* [What you are asked to do]:
Please put every line of the rows below into a JSON list of strings, one string per line, leaving out blank lines.

>> begin Data

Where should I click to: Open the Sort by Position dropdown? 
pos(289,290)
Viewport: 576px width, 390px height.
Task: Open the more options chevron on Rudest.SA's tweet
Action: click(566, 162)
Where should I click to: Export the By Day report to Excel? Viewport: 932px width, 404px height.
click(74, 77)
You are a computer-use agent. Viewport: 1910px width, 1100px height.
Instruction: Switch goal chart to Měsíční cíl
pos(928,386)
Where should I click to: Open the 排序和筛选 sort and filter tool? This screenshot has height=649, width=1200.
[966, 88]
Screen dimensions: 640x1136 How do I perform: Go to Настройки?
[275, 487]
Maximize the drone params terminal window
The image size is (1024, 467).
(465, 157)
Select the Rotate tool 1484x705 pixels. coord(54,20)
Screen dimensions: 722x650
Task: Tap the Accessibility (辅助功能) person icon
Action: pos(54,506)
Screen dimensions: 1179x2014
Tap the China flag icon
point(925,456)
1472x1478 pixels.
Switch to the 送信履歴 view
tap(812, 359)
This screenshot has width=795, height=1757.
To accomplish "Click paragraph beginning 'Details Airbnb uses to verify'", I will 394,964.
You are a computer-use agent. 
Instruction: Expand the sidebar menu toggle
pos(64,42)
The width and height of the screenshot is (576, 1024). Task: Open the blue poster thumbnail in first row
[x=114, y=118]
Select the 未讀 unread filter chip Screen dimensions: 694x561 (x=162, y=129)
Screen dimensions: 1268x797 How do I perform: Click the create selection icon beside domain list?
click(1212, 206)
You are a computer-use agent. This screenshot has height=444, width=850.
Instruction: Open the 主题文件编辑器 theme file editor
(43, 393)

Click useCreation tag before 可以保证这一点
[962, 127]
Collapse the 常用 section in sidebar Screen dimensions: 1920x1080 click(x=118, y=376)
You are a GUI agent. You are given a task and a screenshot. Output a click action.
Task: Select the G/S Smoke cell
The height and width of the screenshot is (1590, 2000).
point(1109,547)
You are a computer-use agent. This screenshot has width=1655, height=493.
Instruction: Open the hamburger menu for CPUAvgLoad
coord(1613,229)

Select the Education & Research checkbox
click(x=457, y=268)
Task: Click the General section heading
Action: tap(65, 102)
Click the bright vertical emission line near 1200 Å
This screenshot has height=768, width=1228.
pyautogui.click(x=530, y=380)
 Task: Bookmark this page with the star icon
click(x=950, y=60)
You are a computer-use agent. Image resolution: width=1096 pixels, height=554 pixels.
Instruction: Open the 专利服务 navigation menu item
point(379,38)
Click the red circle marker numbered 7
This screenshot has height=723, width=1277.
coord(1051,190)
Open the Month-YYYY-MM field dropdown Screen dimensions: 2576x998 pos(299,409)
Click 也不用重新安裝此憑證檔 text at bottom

>> end Data

* [Output below]:
[
  "Where should I click to: Open the Sort by Position dropdown? ",
  "pos(289,290)",
  "Viewport: 576px width, 390px height.",
  "Task: Open the more options chevron on Rudest.SA's tweet",
  "Action: click(566, 162)",
  "Where should I click to: Export the By Day report to Excel? Viewport: 932px width, 404px height.",
  "click(74, 77)",
  "You are a computer-use agent. Viewport: 1910px width, 1100px height.",
  "Instruction: Switch goal chart to Měsíční cíl",
  "pos(928,386)",
  "Where should I click to: Open the 排序和筛选 sort and filter tool? This screenshot has height=649, width=1200.",
  "[966, 88]",
  "Screen dimensions: 640x1136 How do I perform: Go to Настройки?",
  "[275, 487]",
  "Maximize the drone params terminal window",
  "The image size is (1024, 467).",
  "(465, 157)",
  "Select the Rotate tool 1484x705 pixels. coord(54,20)",
  "Screen dimensions: 722x650",
  "Task: Tap the Accessibility (辅助功能) person icon",
  "Action: pos(54,506)",
  "Screen dimensions: 1179x2014",
  "Tap the China flag icon",
  "point(925,456)",
  "1472x1478 pixels.",
  "Switch to the 送信履歴 view",
  "tap(812, 359)",
  "This screenshot has width=795, height=1757.",
  "To accomplish \"Click paragraph beginning 'Details Airbnb uses to verify'\", I will 394,964.",
  "You are a computer-use agent. ",
  "Instruction: Expand the sidebar menu toggle",
  "pos(64,42)",
  "The width and height of the screenshot is (576, 1024). Task: Open the blue poster thumbnail in first row",
  "[x=114, y=118]",
  "Select the 未讀 unread filter chip Screen dimensions: 694x561 (x=162, y=129)",
  "Screen dimensions: 1268x797 How do I perform: Click the create selection icon beside domain list?",
  "click(1212, 206)",
  "You are a computer-use agent. This screenshot has height=444, width=850.",
  "Instruction: Open the 主题文件编辑器 theme file editor",
  "(43, 393)",
  "Click useCreation tag before 可以保证这一点",
  "[962, 127]",
  "Collapse the 常用 section in sidebar Screen dimensions: 1920x1080 click(x=118, y=376)",
  "You are a GUI agent. You are given a task and a screenshot. Output a click action.",
  "Task: Select the G/S Smoke cell",
  "The height and width of the screenshot is (1590, 2000).",
  "point(1109,547)",
  "You are a computer-use agent. This screenshot has width=1655, height=493.",
  "Instruction: Open the hamburger menu for CPUAvgLoad",
  "coord(1613,229)",
  "Select the Education & Research checkbox",
  "click(x=457, y=268)",
  "Task: Click the General section heading",
  "Action: tap(65, 102)",
  "Click the bright vertical emission line near 1200 Å",
  "This screenshot has height=768, width=1228.",
  "pyautogui.click(x=530, y=380)",
  " Task: Bookmark this page with the star icon",
  "click(x=950, y=60)",
  "You are a computer-use agent. Image resolution: width=1096 pixels, height=554 pixels.",
  "Instruction: Open the 专利服务 navigation menu item",
  "point(379,38)",
  "Click the red circle marker numbered 7",
  "This screenshot has height=723, width=1277.",
  "coord(1051,190)",
  "Open the Month-YYYY-MM field dropdown Screen dimensions: 2576x998 pos(299,409)",
  "Click 也不用重新安裝此憑證檔 text at bottom"
]